David Cameron and Angela Merkel
David Cameron and German chancellor Angela Merkel are political alliesReuters

German chancellor Angela Merkel may have been doing her utmost to emphasise her friendship with fellow conservative David Cameron, but her day-trip to London ultimately served only to graphically underline their political differences.

Merkel started her speech to both houses of parliament by bluntly dousing down any overblown expectations that she was in any way in favour of the sort of EU reforms being demanded by Tory Eurosceptics.

"Some expect my speech to pave the way for a fundamental reform of the European architecture which will satisfy all kinds of alleged or actual British wishes. I'm afraid they are in for a disappointment," she said.

Speaking to a packed House of Lords, she repeated her deeply-held belief that the EU needed Britain to remain a member and for the union to engage in some reforms, perhaps on freedom of movement and so-called benefits tourism for example, issues close to Cameron's heart.

"We need a strong United Kingdom with a strong voice inside the European Union. If we have that, we will be able to make the necessary changes for the benefit of all," she said.

But there was no mistaking the huge, fundamental division between their relative positions towards the EU which verge on the ideological.

In everything Merkel said, she underlined her belief in a "stronger, more stable and more competitive" EU.

Her stance remains a million miles away from the views held by many Tory backbenchers, not just the most outspoken Eurosceptics who will only be satisfied with British withdrawal.

It is fundamentally different in nature to the approach being taken, partly out of political necessity, by the prime minister and more pro-European members of the cabinet who are looking for repatriation of powers and a much looser relationship.
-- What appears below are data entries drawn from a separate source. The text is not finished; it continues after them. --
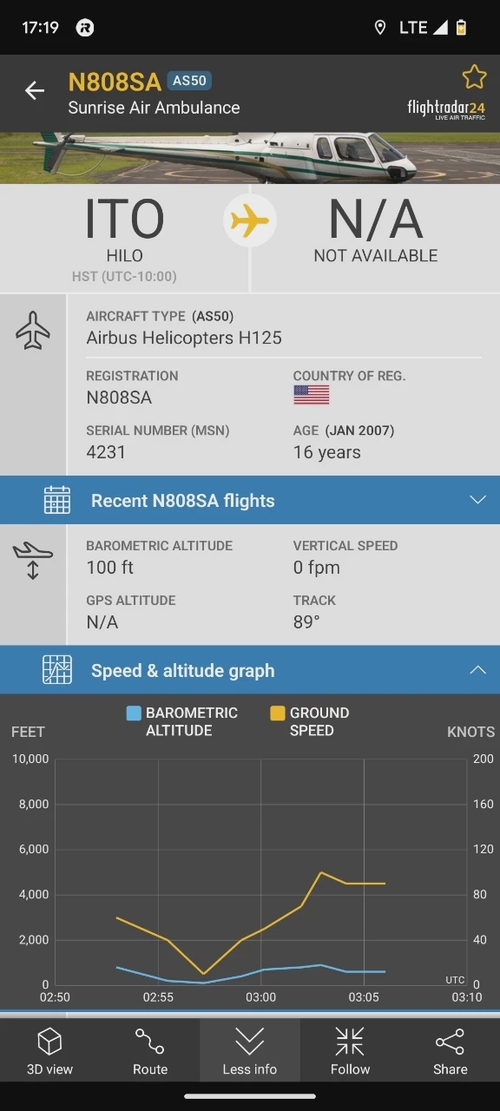Tap the graph icon beside Speed & altitude
500x1111 pixels.
(x=57, y=670)
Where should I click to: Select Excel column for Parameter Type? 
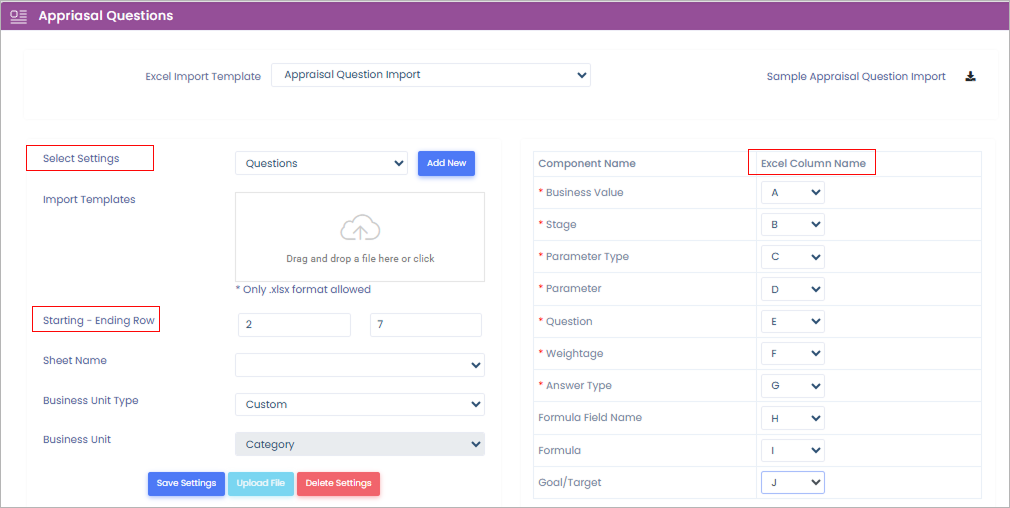pos(793,257)
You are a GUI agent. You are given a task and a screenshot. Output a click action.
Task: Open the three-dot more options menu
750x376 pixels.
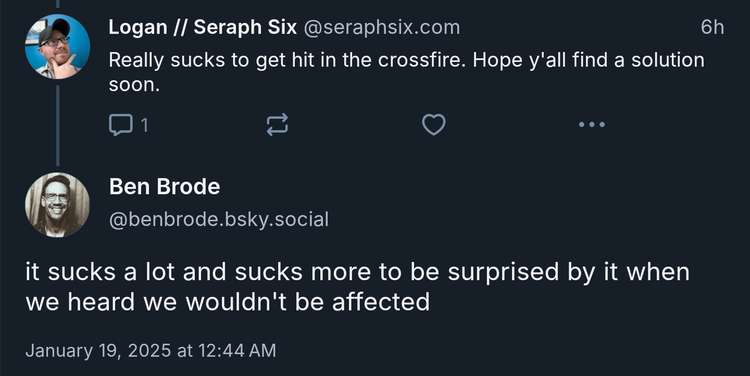pyautogui.click(x=592, y=124)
One of the problems for Merkel is that, also out of political necessity, Cameron has failed to set out exactly what it is he wants from any renegotiations which would allow him to go into his promised 2017 in-out referendum demanding an "in" vote.

And, of course, there is no guarantee that Cameron will even be prime minister after 2015, so the negotiations may never happen anyway.
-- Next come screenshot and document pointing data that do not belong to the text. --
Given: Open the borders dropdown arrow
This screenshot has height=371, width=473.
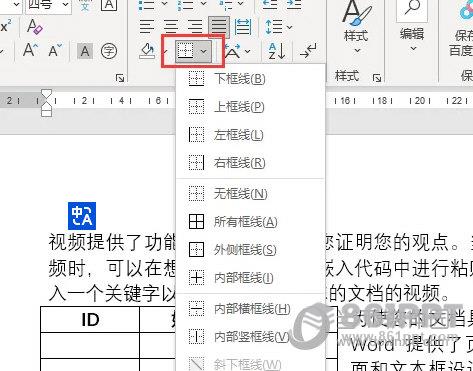Looking at the screenshot, I should pyautogui.click(x=204, y=51).
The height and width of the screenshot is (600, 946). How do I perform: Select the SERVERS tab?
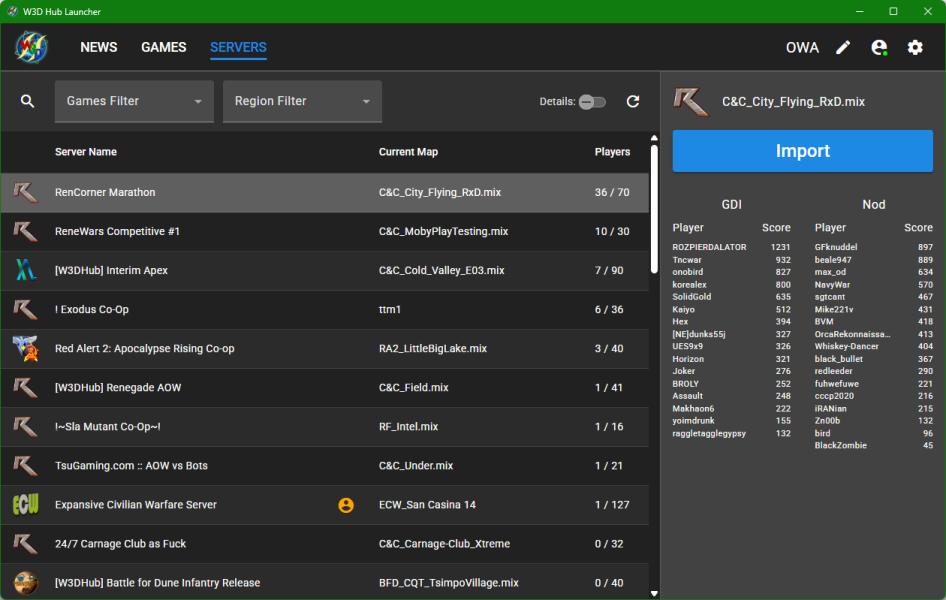(238, 47)
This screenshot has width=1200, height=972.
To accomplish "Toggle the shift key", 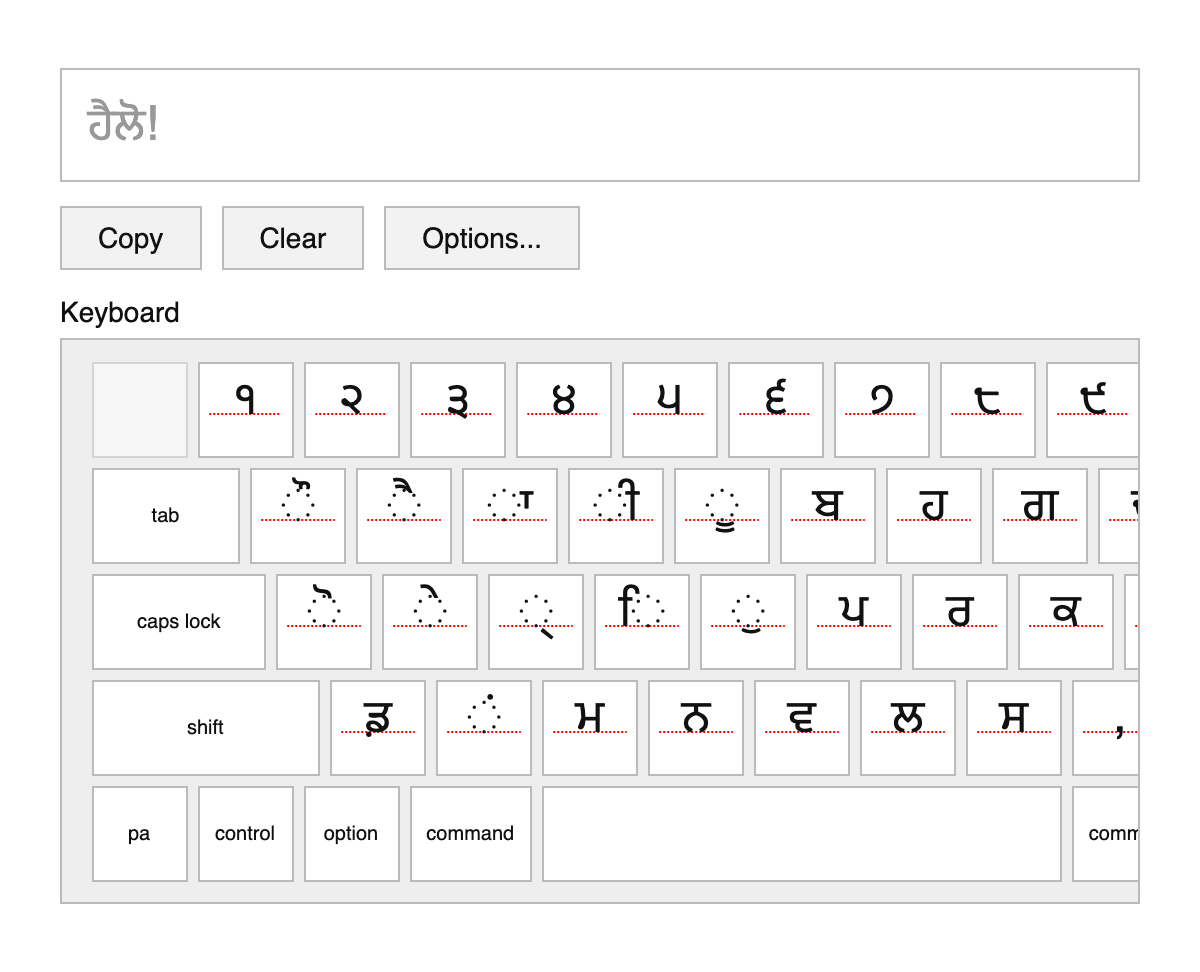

The moment Cameron does provide a list of "red lines" for the way he wants the EU to develop, two things will immediately happen.

Leaders of the other 27 states will start chipping away at them, flatly rejecting some and seeking compromises on others and, at the same time, his so-called "irreconcilables" on the Tory backbenches will declare they aren't good enough anyway.

The truth is, in the wake of the eurozone crisis and the continuing growth and development of the EU, change was always going to be on the table. It is also the case that all member states will have their own agendas.

But the core issue is whether those agendas are working towards those goals of a more stable and, crucially, united EU or a looser alliance of states with significantly different goals from each other.

And the widely-held belief is that, while the other member states are all pretty-much signed up to the vision of a more united EU, Britain remains the fly in the ointment.

So, the best the prime minister could realistically have expected from this visit by "the Queen of Europe", as one German journalist called Merkel, was a symbolic show of unity and an expression that she would not simply slam the door in his face when he went looking for support during future negotiations.

He got both of those, but nothing more.